*What is expected:*
Begin with the line that holds "The width and". Write out every line from there to the end of the listing below, word for word.

*Material supplied:*
******************************

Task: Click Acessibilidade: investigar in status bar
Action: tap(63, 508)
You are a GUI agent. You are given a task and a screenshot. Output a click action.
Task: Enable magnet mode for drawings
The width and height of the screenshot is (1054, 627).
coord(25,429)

******************************

*Written reply:*
The width and height of the screenshot is (1054, 627).
coord(25,429)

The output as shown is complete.